**WHAT IS EXPECTED:** Please take the records that follow and repeat exactly the lines starting with the line with "shape (111, 1239)" and going on through the line with "Menu (35, 136)".

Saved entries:
######

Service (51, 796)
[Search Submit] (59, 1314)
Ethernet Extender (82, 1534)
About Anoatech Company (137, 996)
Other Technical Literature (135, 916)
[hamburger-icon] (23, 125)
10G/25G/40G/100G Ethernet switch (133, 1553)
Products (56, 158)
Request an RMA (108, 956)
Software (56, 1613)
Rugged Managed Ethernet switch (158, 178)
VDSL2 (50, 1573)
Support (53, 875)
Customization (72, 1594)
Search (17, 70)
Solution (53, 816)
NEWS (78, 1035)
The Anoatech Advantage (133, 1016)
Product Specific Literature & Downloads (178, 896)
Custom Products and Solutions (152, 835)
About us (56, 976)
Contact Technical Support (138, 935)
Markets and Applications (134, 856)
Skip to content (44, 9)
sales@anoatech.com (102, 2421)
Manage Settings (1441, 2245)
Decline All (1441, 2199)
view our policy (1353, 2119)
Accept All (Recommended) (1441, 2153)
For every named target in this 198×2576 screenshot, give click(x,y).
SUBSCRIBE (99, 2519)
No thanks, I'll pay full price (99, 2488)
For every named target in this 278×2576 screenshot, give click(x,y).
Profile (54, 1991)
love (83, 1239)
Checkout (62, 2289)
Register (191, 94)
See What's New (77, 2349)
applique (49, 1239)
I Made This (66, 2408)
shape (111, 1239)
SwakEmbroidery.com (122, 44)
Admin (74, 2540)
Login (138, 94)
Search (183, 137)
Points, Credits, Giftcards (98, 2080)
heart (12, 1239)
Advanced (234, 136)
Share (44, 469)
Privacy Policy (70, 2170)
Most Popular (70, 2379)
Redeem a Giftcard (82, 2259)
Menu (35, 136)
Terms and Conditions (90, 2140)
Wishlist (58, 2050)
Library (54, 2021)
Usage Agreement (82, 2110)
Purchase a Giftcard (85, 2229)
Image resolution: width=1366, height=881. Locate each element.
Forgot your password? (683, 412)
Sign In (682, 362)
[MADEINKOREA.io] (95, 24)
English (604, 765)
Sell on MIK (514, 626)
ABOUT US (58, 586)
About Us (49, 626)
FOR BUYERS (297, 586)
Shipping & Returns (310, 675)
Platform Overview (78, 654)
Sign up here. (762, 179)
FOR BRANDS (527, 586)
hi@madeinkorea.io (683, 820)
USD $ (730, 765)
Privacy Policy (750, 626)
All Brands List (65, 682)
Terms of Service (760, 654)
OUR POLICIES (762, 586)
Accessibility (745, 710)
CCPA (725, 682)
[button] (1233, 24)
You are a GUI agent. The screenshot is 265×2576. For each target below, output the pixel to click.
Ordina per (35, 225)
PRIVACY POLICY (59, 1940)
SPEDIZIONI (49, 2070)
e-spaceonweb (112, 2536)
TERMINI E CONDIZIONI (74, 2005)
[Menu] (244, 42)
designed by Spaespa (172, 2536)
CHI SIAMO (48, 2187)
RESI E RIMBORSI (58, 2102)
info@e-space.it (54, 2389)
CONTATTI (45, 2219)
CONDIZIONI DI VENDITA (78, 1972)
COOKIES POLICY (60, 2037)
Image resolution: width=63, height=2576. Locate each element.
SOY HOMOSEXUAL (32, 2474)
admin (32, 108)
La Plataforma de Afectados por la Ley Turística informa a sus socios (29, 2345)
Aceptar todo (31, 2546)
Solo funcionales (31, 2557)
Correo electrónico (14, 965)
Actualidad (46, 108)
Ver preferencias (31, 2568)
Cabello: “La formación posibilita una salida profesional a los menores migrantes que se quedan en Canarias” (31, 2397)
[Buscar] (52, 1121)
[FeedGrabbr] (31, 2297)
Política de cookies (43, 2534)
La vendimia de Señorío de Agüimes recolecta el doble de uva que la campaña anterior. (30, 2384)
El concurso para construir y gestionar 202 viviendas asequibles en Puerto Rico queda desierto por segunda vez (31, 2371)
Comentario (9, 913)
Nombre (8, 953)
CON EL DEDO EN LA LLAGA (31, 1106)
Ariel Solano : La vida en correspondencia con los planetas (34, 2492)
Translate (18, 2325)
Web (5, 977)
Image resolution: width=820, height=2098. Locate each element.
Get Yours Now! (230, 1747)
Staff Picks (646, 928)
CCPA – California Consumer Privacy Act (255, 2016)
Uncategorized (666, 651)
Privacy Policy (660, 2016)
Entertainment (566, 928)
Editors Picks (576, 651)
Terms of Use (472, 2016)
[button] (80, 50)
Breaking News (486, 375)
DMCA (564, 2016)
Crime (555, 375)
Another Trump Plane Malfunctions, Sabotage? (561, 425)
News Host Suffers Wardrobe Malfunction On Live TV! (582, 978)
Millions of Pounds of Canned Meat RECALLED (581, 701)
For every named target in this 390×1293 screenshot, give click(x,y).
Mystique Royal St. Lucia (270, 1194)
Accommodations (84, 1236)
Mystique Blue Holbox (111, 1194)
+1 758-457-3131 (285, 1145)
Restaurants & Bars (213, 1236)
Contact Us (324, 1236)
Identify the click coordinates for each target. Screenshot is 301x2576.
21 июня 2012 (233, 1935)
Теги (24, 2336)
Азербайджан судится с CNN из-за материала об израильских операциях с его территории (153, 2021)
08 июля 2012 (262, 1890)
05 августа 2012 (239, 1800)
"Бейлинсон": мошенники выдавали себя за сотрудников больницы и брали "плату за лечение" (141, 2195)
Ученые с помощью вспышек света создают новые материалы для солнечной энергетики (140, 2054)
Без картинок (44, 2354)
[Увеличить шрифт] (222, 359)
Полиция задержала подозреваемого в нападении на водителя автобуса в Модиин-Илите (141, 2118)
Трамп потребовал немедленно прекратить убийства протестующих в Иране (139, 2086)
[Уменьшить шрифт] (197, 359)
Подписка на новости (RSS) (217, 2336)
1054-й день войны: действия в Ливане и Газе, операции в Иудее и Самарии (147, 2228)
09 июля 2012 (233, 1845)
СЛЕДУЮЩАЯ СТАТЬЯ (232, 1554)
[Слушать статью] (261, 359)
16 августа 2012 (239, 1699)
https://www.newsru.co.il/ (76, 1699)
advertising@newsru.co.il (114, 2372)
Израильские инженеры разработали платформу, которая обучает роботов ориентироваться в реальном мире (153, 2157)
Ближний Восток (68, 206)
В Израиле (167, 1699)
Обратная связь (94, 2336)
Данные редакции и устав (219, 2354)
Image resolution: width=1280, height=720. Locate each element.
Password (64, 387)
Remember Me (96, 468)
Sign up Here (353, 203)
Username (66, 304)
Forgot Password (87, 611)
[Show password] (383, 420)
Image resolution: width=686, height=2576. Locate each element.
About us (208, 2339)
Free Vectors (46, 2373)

######

**PROBLEM SOLUTION:**
shape (111, 1239)
SwakEmbroidery.com (122, 44)
Admin (74, 2540)
Login (138, 94)
Search (183, 137)
Points, Credits, Giftcards (98, 2080)
heart (12, 1239)
Advanced (234, 136)
Share (44, 469)
Privacy Policy (70, 2170)
Most Popular (70, 2379)
Redeem a Giftcard (82, 2259)
Menu (35, 136)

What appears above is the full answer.